** Given entries follows **

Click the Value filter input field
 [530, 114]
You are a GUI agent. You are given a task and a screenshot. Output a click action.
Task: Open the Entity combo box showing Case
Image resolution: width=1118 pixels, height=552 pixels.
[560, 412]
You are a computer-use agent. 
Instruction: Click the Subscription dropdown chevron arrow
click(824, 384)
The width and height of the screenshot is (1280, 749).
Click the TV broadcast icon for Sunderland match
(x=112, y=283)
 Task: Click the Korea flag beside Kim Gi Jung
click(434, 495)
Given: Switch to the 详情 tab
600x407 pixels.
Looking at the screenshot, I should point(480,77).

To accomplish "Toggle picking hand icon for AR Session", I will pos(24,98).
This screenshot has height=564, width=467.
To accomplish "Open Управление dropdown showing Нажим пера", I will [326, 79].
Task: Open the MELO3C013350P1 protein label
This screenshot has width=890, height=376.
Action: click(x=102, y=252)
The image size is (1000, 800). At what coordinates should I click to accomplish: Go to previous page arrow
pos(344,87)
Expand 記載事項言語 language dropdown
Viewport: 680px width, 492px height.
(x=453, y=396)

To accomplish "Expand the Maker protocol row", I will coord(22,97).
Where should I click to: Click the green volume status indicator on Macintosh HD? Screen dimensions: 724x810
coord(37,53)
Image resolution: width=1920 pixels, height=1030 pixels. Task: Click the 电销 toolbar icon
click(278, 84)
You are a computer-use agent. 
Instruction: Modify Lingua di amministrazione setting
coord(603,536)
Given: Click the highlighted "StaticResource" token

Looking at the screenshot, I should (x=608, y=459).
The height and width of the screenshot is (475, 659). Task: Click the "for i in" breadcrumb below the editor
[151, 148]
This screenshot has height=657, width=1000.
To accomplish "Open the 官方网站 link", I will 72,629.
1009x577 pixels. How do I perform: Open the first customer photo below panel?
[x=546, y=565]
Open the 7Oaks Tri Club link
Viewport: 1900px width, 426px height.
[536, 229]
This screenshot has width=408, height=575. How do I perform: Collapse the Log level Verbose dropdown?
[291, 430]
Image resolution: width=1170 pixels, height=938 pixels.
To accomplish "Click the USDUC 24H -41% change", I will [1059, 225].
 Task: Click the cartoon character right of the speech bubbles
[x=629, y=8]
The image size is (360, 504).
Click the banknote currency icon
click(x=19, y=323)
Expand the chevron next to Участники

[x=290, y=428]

** End of Given entries **

§ **Problem**:
Set down the records again without altering a word.

§ **Answer space**:
Click the Value filter input field
 [530, 114]
You are a GUI agent. You are given a task and a screenshot. Output a click action.
Task: Open the Entity combo box showing Case
Image resolution: width=1118 pixels, height=552 pixels.
[560, 412]
You are a computer-use agent. 
Instruction: Click the Subscription dropdown chevron arrow
click(824, 384)
The width and height of the screenshot is (1280, 749).
Click the TV broadcast icon for Sunderland match
(x=112, y=283)
 Task: Click the Korea flag beside Kim Gi Jung
click(434, 495)
Given: Switch to the 详情 tab
600x407 pixels.
Looking at the screenshot, I should point(480,77).

To accomplish "Toggle picking hand icon for AR Session", I will pos(24,98).
This screenshot has height=564, width=467.
To accomplish "Open Управление dropdown showing Нажим пера", I will [326, 79].
Task: Open the MELO3C013350P1 protein label
This screenshot has width=890, height=376.
Action: click(x=102, y=252)
The image size is (1000, 800). At what coordinates should I click to accomplish: Go to previous page arrow
pos(344,87)
Expand 記載事項言語 language dropdown
Viewport: 680px width, 492px height.
(x=453, y=396)

To accomplish "Expand the Maker protocol row", I will coord(22,97).
Where should I click to: Click the green volume status indicator on Macintosh HD? Screen dimensions: 724x810
coord(37,53)
Image resolution: width=1920 pixels, height=1030 pixels. Task: Click the 电销 toolbar icon
click(278, 84)
You are a computer-use agent. 
Instruction: Modify Lingua di amministrazione setting
coord(603,536)
Given: Click the highlighted "StaticResource" token

Looking at the screenshot, I should (x=608, y=459).
The height and width of the screenshot is (475, 659). Task: Click the "for i in" breadcrumb below the editor
[151, 148]
This screenshot has height=657, width=1000.
To accomplish "Open the 官方网站 link", I will 72,629.
1009x577 pixels. How do I perform: Open the first customer photo below panel?
[x=546, y=565]
Open the 7Oaks Tri Club link
Viewport: 1900px width, 426px height.
[536, 229]
This screenshot has width=408, height=575. How do I perform: Collapse the Log level Verbose dropdown?
[291, 430]
Image resolution: width=1170 pixels, height=938 pixels.
To accomplish "Click the USDUC 24H -41% change", I will [1059, 225].
 Task: Click the cartoon character right of the speech bubbles
[x=629, y=8]
The image size is (360, 504).
Click the banknote currency icon
click(x=19, y=323)
Expand the chevron next to Участники

[x=290, y=428]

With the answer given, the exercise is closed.